• Your objective
Find every line with the string "computer" in the material below and copy it.

####################

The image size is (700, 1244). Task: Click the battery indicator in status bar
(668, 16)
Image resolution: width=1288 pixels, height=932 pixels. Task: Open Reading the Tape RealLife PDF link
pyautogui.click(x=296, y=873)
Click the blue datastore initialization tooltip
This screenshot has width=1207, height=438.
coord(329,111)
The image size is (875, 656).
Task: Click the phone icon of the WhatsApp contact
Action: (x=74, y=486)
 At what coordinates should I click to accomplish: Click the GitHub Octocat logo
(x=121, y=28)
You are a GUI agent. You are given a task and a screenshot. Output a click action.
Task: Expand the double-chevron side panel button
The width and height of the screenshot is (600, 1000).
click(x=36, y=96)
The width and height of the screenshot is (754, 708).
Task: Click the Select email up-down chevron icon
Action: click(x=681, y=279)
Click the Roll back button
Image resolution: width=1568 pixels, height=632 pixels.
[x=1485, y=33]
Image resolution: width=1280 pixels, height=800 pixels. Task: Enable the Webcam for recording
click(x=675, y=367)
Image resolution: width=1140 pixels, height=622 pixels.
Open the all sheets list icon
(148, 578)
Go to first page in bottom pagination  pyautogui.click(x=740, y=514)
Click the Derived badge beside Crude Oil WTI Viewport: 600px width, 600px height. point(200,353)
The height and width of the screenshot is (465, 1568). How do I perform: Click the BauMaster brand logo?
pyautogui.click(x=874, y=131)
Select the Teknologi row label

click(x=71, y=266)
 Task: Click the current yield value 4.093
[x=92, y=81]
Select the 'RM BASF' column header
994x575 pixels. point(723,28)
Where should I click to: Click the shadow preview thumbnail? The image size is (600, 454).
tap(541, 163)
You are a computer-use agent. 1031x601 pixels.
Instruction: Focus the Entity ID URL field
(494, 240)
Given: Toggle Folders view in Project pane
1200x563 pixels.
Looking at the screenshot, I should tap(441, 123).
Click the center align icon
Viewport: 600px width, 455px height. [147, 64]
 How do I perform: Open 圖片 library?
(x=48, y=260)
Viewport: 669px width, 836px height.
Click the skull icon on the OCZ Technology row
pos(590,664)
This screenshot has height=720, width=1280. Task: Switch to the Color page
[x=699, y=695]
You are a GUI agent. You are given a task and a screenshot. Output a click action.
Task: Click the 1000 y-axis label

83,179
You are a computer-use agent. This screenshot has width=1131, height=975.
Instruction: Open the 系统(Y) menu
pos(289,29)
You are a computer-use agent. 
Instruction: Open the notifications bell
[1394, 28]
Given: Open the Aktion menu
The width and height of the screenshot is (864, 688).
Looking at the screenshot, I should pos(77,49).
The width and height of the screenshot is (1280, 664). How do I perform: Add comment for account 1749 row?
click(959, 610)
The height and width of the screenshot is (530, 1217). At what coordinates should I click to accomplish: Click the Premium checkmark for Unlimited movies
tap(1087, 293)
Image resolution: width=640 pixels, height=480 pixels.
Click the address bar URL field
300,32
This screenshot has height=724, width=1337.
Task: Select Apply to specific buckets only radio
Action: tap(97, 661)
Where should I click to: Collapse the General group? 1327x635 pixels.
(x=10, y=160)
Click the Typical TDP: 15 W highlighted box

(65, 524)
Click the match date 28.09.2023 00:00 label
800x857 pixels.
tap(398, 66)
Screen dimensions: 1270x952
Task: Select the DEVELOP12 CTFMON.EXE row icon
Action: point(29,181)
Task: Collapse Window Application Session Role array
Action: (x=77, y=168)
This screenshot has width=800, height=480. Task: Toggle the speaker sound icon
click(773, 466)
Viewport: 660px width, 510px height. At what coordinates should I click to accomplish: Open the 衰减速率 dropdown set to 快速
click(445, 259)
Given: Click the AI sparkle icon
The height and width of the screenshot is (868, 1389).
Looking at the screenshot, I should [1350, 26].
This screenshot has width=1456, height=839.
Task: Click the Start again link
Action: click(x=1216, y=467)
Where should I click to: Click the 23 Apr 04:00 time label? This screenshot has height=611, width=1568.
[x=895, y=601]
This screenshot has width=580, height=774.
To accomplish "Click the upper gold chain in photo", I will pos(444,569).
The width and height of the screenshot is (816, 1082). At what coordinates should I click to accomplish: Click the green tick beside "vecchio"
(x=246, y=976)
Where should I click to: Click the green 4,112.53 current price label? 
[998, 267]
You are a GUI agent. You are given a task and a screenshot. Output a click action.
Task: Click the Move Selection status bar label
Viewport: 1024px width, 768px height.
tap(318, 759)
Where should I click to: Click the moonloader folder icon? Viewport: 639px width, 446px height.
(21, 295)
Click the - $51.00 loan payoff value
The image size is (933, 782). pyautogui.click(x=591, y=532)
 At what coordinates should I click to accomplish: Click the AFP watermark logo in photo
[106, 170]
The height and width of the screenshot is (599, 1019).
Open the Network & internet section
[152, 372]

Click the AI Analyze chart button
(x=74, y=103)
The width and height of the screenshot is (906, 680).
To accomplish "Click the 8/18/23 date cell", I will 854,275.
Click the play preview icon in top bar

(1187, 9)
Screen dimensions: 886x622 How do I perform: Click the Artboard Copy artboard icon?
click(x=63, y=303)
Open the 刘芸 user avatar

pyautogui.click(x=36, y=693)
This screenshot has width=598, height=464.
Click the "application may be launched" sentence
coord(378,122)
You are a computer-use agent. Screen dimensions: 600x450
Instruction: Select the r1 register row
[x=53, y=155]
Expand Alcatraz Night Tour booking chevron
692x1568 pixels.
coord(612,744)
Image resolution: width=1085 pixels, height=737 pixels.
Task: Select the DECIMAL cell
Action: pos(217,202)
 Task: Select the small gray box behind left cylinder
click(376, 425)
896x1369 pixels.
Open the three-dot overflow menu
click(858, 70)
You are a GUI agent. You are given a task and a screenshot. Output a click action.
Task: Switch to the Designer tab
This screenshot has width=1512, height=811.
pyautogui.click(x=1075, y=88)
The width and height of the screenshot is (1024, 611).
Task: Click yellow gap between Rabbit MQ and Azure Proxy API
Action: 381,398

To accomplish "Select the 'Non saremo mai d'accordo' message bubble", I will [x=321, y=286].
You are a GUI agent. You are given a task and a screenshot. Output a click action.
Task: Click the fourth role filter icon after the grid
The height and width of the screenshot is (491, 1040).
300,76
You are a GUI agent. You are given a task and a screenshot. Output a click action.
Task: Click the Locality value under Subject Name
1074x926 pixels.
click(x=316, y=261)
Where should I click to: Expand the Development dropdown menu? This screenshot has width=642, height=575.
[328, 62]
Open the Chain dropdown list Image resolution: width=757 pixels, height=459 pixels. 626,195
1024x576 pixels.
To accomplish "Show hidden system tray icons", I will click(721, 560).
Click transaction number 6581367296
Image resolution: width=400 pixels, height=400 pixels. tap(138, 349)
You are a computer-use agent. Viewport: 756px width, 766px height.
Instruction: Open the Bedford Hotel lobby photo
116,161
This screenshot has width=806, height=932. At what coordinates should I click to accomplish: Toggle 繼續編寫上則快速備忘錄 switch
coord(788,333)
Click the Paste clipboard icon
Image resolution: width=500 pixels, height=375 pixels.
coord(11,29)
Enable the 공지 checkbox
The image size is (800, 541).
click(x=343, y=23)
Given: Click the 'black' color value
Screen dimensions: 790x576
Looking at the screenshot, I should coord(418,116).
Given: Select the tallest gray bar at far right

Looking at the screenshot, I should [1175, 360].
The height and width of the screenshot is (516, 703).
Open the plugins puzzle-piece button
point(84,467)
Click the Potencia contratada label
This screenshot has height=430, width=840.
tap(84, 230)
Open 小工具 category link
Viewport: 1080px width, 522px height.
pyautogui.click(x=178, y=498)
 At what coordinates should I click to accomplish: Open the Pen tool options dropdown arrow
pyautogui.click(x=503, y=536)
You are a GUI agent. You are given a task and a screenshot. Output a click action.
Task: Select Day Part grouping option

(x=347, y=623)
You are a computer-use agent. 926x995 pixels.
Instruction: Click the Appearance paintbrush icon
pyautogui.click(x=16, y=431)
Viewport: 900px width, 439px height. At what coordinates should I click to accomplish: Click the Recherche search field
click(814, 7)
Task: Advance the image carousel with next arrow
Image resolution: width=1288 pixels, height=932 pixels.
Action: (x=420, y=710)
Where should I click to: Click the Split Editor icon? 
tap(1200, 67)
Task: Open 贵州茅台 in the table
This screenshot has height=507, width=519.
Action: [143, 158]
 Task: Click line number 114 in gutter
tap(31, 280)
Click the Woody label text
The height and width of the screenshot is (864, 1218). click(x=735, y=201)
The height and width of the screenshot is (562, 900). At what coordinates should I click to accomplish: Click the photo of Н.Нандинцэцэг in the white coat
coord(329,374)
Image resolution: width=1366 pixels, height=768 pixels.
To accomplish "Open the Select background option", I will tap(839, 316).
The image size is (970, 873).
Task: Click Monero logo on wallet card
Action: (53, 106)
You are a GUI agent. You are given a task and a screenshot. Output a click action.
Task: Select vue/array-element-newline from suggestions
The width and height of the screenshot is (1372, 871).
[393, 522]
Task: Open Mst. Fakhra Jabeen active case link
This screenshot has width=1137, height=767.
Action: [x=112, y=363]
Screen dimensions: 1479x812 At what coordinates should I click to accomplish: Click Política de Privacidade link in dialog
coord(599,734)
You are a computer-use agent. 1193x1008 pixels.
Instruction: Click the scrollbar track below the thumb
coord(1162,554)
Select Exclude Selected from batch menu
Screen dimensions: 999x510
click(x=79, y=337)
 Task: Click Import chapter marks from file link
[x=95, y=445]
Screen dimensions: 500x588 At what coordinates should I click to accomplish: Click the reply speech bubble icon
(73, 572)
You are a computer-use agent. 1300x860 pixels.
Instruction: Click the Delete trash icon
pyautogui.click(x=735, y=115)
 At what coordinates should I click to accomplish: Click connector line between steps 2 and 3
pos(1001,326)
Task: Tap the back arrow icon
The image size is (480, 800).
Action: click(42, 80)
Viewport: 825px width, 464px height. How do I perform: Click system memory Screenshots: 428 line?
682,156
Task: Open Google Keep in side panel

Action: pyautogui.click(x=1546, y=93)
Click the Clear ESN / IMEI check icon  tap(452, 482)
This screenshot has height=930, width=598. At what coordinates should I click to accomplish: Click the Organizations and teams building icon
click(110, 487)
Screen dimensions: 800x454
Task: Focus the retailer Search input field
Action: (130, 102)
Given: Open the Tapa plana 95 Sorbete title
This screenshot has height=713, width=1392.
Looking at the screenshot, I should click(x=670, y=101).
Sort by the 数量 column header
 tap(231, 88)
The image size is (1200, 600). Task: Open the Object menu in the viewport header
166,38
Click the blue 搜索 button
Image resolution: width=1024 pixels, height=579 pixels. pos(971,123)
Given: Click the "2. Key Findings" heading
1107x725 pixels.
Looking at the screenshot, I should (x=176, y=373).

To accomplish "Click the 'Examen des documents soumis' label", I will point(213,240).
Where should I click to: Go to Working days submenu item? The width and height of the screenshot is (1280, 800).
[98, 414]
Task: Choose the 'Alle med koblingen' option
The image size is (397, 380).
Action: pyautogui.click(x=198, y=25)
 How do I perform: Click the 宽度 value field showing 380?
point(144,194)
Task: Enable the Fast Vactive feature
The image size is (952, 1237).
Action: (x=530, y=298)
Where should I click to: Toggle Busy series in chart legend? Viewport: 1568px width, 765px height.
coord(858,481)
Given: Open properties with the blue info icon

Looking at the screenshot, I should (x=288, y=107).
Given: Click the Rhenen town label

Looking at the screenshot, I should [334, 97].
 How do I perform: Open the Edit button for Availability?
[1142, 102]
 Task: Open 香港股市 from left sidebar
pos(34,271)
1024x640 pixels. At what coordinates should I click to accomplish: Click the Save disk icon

####################

• Solution to the exercise
You are a computer-use agent. 1031x601 pixels.
You are a computer-use agent. This screenshot has width=1131, height=975.
You are a computer-use agent. 
You are a computer-use agent. Screen dimensions: 600x450
You are a computer-use agent. Viewport: 756px width, 766px height.
You are a computer-use agent. 926x995 pixels.
You are a computer-use agent. 1193x1008 pixels.
You are a computer-use agent. 1300x860 pixels.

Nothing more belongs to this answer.